Wednesday 14th August 2019 05:40 EDT

Hashim Amla, the only South African to score a triple century in Tests (311* vs England at Oval in 2012), announced his retirement from international cricket, just days after fast bowler Dale Steyn said he was quitting Tests. Amla, 36, said he was retiring from all international cricket after a 15-year career during which he hit 55 centuries in 349 matches across all formats.

An elegant right-handed top order batsman, Amla overcame a shaky start in international cricket, during which his technique was criticised, to become one of South Africa’s all-time leading batsmen. Amla scored 9,282 runs at an average of 46.64 in 124 Test matches and 8,113 at 49.46 in 181 one-day internationals. He also made 1,277 runs in 44 Twenty20 internationals at an average of 33.60. He hit 28 centuries in Tests and 27 in One-Day Internationals. His Test tally included four double centuries.

Amla said he thanked “the fans for energising me when times were tough, and for celebrating with me when we succeeded together”. Amla made his Test debut against India in Kolkata in 2004/05, scoring 24 and 2. In the same season he played in two matches of South Africa’s home series against England but was dropped after scoring only 36 runs in four innings.

Some critics believed that his backlift, which took his bat out at an angle of close to 45 degrees, was a flaw which would prevent him from having a successful international career.

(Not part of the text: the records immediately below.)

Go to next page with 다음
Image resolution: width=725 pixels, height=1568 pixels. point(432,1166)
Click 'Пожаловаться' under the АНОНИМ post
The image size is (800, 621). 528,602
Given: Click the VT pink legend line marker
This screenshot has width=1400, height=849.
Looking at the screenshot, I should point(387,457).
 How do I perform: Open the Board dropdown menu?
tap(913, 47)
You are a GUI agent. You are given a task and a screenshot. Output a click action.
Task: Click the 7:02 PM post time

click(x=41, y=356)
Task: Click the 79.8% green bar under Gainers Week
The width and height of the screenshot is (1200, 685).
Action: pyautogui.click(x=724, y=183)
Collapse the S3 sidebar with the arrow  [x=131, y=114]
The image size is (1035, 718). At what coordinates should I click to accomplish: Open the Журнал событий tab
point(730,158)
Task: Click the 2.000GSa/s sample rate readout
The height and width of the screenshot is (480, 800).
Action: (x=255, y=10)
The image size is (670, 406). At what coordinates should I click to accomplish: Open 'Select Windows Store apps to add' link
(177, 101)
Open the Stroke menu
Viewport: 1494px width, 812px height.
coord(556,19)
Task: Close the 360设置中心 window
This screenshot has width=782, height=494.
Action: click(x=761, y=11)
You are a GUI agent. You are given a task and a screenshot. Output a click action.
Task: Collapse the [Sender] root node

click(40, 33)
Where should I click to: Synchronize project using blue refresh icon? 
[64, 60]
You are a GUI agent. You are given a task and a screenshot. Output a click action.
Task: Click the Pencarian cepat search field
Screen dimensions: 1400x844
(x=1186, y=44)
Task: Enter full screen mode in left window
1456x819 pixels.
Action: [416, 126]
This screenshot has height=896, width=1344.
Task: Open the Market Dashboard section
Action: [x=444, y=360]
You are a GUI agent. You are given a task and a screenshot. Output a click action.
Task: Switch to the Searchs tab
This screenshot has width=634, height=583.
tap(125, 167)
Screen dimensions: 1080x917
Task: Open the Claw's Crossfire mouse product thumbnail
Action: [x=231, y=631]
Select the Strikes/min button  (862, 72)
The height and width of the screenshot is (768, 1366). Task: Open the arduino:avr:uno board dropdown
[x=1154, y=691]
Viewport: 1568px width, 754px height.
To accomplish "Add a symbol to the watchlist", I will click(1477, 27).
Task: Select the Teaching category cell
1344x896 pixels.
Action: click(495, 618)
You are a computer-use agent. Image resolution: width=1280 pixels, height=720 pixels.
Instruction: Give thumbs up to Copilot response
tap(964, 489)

He modified his technique, although still retaining a distinctive loop in his backlift, and returned to Test cricket 15 months later with his first century, 149 against New Zealand. He became an ever-present in the South African team after that.

His early struggles were recalled in a tweet by former teammate AB de Villiers. “So many doubted u early on, but your fighting spirit, humility & incredible one of a kind talent took u to the top of the mountain,” said De Villiers. Initially regarded as a Test specialist, Amla only made his ODI debut only in 2008 but soon proved that classic stroke play, mainly as an opening batsman, was as effective as power hitting in limited overs.